The grand exception to the library’s overall quietude is a special circle on the ground floor, where patrons may notice a curious reverberation of their voices and footsteps as they echo off the tile and rounded bookshelves and up into the ceiling.

Carrie Worth, youth librarian, said the clear view of Shawnee’s native prairie environment affords many opportunities for Monticello Library to incorporate the outdoors into programming.

Nearly every sitting area has an electric outlet for patrons to plug in their devices. Some spaces are designed for study, others for private reading, and still others for group activities like board games (which are coming soon). The seating was all designed for flexible use, based on patrons’ individual needs, desires, body types and comfort styles, Madrigal said.

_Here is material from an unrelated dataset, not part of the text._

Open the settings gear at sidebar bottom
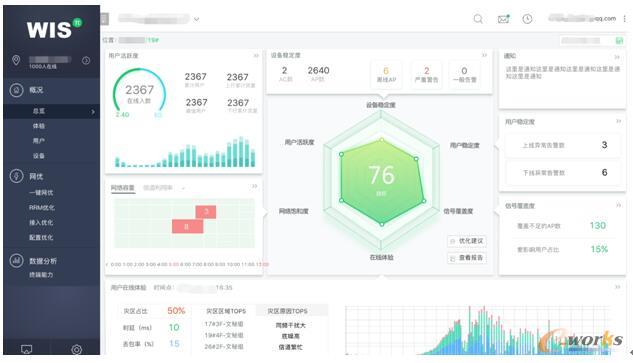 tap(76, 349)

A set of green “Spanish steps” create a playing/waiting area for visitors alongside the grand staircase that leads to the second floor of fiction and teen sections, music library and more study rooms.

Also in the works are laptops for checkout; these will accompany the library’s upstairs open workstation suite of desktop computers, including iMacs installed with the Adobe Creative Suite. Patrons can create 3D prints and send them to Central Resource Library to be printed in the MakerSpace.

The “piece de resistance” for both Worth and Madrigal is the rooftop terrace, with at least half a dozen picnic tables, drought-resistance native greenery and a view looking east onto the nearby retail development. Benches will soon be installed along the edge of the terrace:

Madrigal said he’s also excited for the opportunities associated with the rooftop terrace, including the “programming possibilities about this branch that an outdoor space affords.”

The teen section on the second floor looks much like the rest of the library for adult patrons — except it also has a couple of chairs that enclose the occupant, who can hook up their device to a USB port and listen to music or audio books. Worth said these seats were a favorite by Shawnee police officers, who recently got a sneak peek of the facility.

Other tech-centric features include six touchscreen self-checkout stations, four online library catalogs, mounted big-screens for patrons to cast their devices and a digital display outside the large meeting room (located just beyond the movie library on the ground floor).

Monticello Library also features a drop-off box as well as a drive-up window for patrons to pick up books and materials they have on hold. Books and materials placed in the drop-off box go through an automatic sorter: A conveyor belt carries items to a machine that reads the barcode on the item and drops it into one of half a dozen buckets.

Monticello Library has no cafe because the staff doesn’t want to compete with nearby food and drink vendors, Worth said. Food and drink is allowed anywhere in the library.

The finishing touches are still being made even this week. But while most of Monticello Library is complete, it is still a work in progress, said Christopher Leitch, community relations coordinator. That’s because the library staff will need to gauge actual interest from patrons on library features, compared with feedback from the public prior to construction.

“We have an idea of our patrons’ demographics, but until you open the library, there will always be an element of surprise,” Leitch said. “As the staff gets to know the profiles of users in the community, it will help them to better tailor the services they provide here.”